Why don’t we do our weekend shopping in Dieppe? What a nice idea.
We would drive to Newhaven, take the car ferry to Dieppe, eat a lovely dinner, sleep in our accustomed room at the Aguado Hotel, do our shopping, lunch well, and be home by the evening. Perfect.
But, of course, we had not reckoned with the vagaries of this most pleasant crossing of the Channel.
Seldom in the past has the ship left or arrived on time. On occasion we have been re-directed to other ports, The engines have under-performed and we have travelled slowly at sea. The sea has occasionally been too rough for a crossing. And once we were telephoned before departure to be told that they had read the tides incorrectly and there would be a delay.
But off we set. And this time we half expected that there would be some form of trouble as two violent storms had just passed through and there was a strike at Dover – causing many trucks to converge on alternative Channel ports.
So it was no great surprise to be told on arrival at Newhaven that we would be going to Le Havre instead. Apparently, the car loading ramp at Dieppe had failed.
So we arrived in Le Havre on a dark and rainy evening without map or direction. But Dieppe was to be our unalterable destination (we had ordered wine to be collected there) and there was a motorway for much of the way.
Now, either we are very dense, French sign posting is dreadful (especially around road works) or the locals already know the way and, for foreigners, hard luck.
So instead of finding the motorway we found ourselves amid road works and on a country route – a pleasant one, no doubt, on a fine summer’s day with time to enjoy the countryside and coastal scenery.
Any sign posting in the countryside was difficult to see in the dark and rain. And without a good road map (I had torn out a cursory one from a ferry brochure on gardens of note in Normandy) made accurate direction a bit of a lottery.
But late in the evening, after a harrowing 100 kilometres, we arrived in Dieppe – somewhat shattered.
Even the restaurant of our choice was, for some reason, closed.
So we selected a new restaurant to us, one that had plenty of diners still eating there at the late hour. It was Le New Haven.
The meal and wine were exemplary, the pan-fried scallops the largest and tenderest encountered.
At last our projected sojourn of pleasure was taking shape. But it took much of the meal for us to unwind.
And we slept like logs.
Shopping the following day proceeded as planned – French, Spanish, Chilean wine from two supermarkets (the “foreign” wine having somewhat dusty bottles as the French do not think that anyone else can make it properly, so don’t buy it), garlic sausage, top class beef (probably chewy but tasty, being French) smoked chickens, bouillon cubes, Normandy cider, olive oil (mostly from Spain), Neufchâtel and goats’ cheese, Pont l’Evèque and Roquefort, paper handkerchiefs, sliced raw ham, leeks, apples and avocados, trinket presents and I’m sure other things, many unique to France or much cheaper than in England.
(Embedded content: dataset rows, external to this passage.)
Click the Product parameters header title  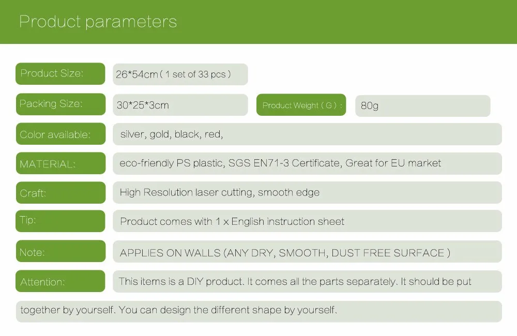[98, 22]
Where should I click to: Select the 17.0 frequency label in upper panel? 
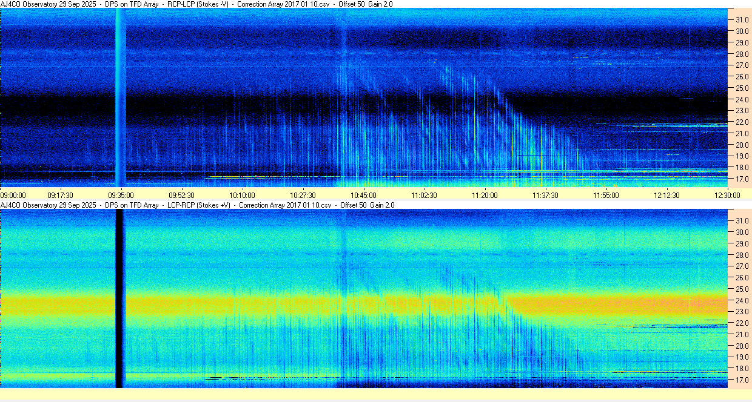point(742,179)
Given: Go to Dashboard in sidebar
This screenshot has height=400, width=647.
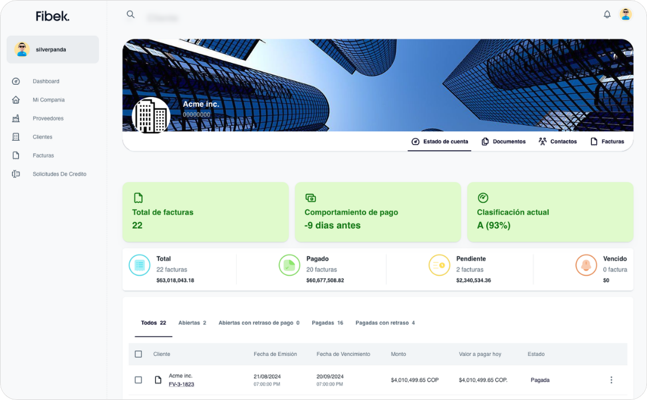Looking at the screenshot, I should pyautogui.click(x=46, y=81).
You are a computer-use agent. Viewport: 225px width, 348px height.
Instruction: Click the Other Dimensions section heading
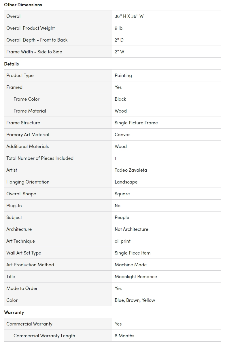(23, 5)

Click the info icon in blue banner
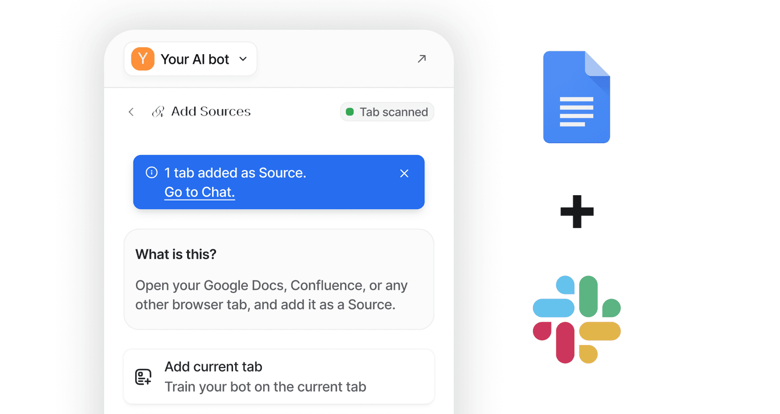[x=151, y=172]
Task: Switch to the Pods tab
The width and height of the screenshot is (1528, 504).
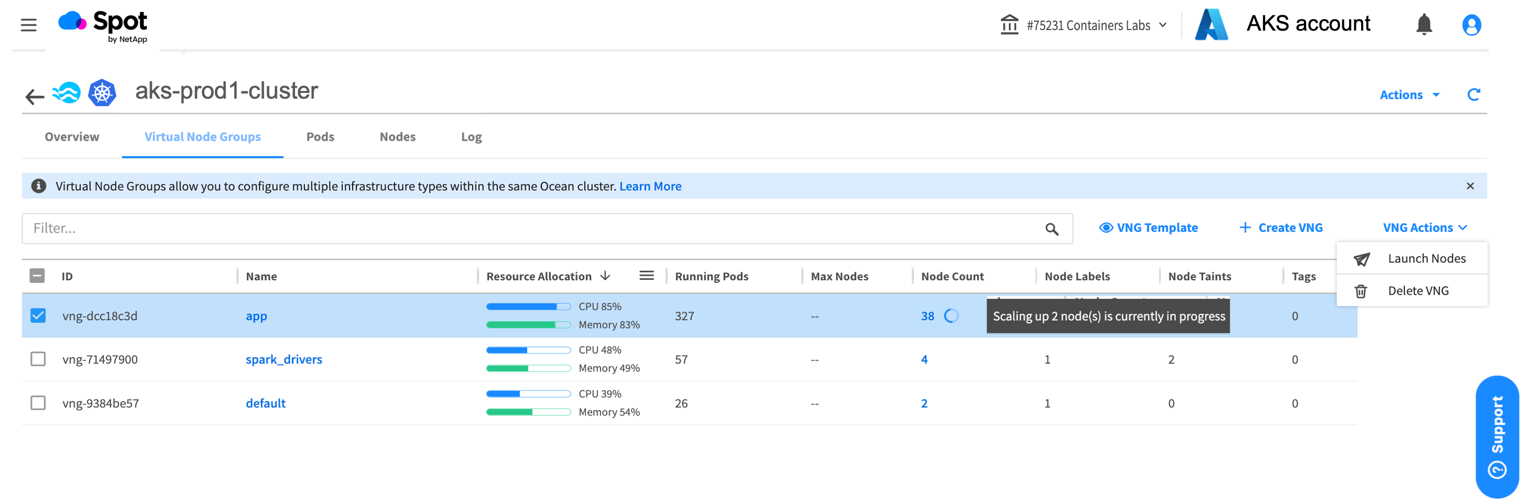Action: pyautogui.click(x=320, y=137)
After an excellent lunch at the Bistrot du Pollet (I ate calf’s head) we drove (this time the 100 kilometres on the motorway) to Le Havre (one hour in the dry as opposed to three on country roads in the wet).
We had expected to have to wait a long time for our ship’s departure, but a large ferry was shortly due to leave for Portsmouth. So, thanks to a kind lady at LD Lines who arranged for us to transfer, we were on our way, and were at home when our arranged ship was still at sea.
Because of the inconvenience suffered, we were given a free return trip at some time in the future.
I think that we might do our weekend shopping in France again, and expect both pleasure and strife, as we always do on our crossings to Dieppe by ferry from Newhaven.